The incumbent has taken notice. McClintock sent letters to donors asking for contributions to help him fight what he calls a “total liberal takeover” of the race. He noted that in the days leading up to the filing deadline, three Democrats pulled papers for the race but withdrew.
“I am facing this year a candidate who obviously coordinated with the Democrats to manipulate the candidate field in an attempt to flip this seat,” he told donors in one missive. “Even if it’s not successful, they will have caused the waste of Republican resources in a solid Republican district and pushed the Democratic narrative of a ‘civil war in the Republican Party’ into the November election when we all need to be pulling together.”
Incumbent seen as vulnerable
The 4th District, which takes in Yosemite and Lake Tahoe and covers 10 counties from Placer to Fresno, was not expected to produce a competitive contest this year, given its decidedly Republican bent. Since winning a squeaker six years ago over Democrat Charlie Brown (the race was so close that both candidates attended the House’s freshman orientation), McClintock has had little trouble fending off challengers. But Moore contends he’s vulnerable.

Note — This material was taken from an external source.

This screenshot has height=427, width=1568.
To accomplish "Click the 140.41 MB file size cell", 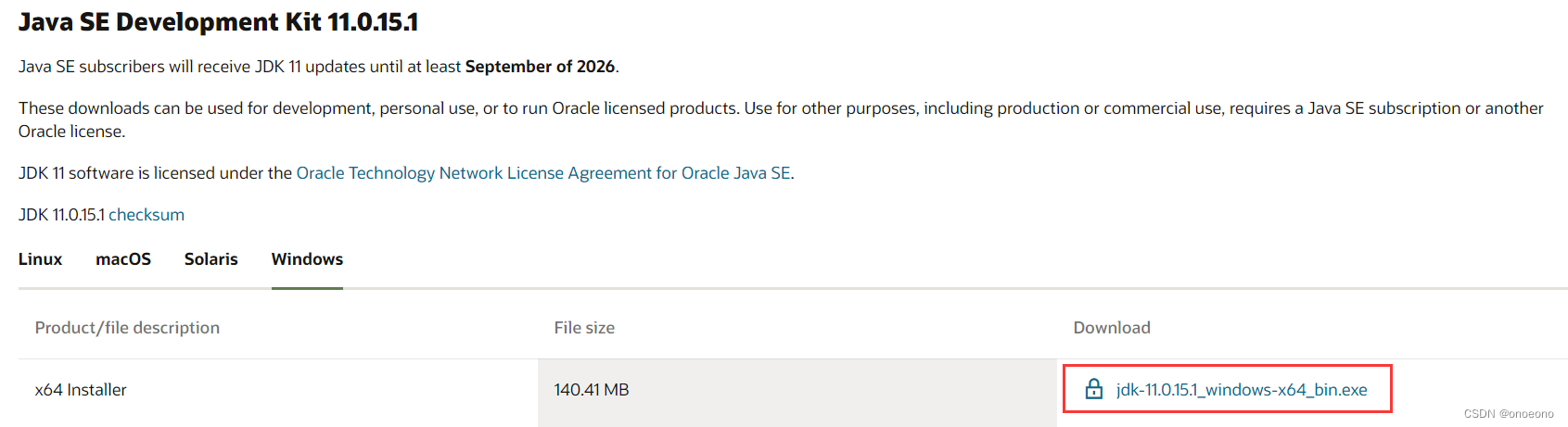I will [x=592, y=390].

McClintock doesn’t fight for the district’s share of federal dollars, Moore said, and too often shuns constituents he doesn’t agree with. Although the challenger cast himself as every bit as conservative, he said voters are not so much looking for a representative whose every position they agree with as much as someone who gives them the best chance at a functional government. Moore said, unlike McClintock, he would not have voted last year to shut down the government...
Rosalie Ann Wohlfromm of the Auburn Area Democratic Club offered words of encouragement and then a warning: “If you become like McClintock, I am going to be really ticked off,” she said.
“I will, too,” Moore replied.
‘I think he’s being used’
Not everyone has been welcoming. In Placer County, Republican Party officials at a recent meeting assailed Moore for taking on their endorsed representative.
“We have a challenger to Congressman McClintock who hasn’t even been involved in the process, and he hasn’t even lifted a finger for the Republican Party, but he wants to be our congressman,” said Ken Campbell, a tea party activist and central committee member for the party in Placer County.
Moore tried to interject from the back of the room. He was rebuffed, and the complaints continued.
Dennis Revell, the group’s chairman, dismissed him as politically naive and said he was unprepared when he came to meet him. He said Moore didn’t appear to know Revell was McClintock’s ex-officio appointee to the committee or understand that the group had already endorsed the congressman.
“He’s trying to do the right thing in his own mind, but I think he’s being used and misled by those who are promoting him,” he said.
McClintock calls Moore a “Manchurian candidate” who would campaign as a conservative but serve as a liberal Republican in office. He points to dozens of town meetings he has held and his relationship with many local elected officials as evidence of his close ties to the district...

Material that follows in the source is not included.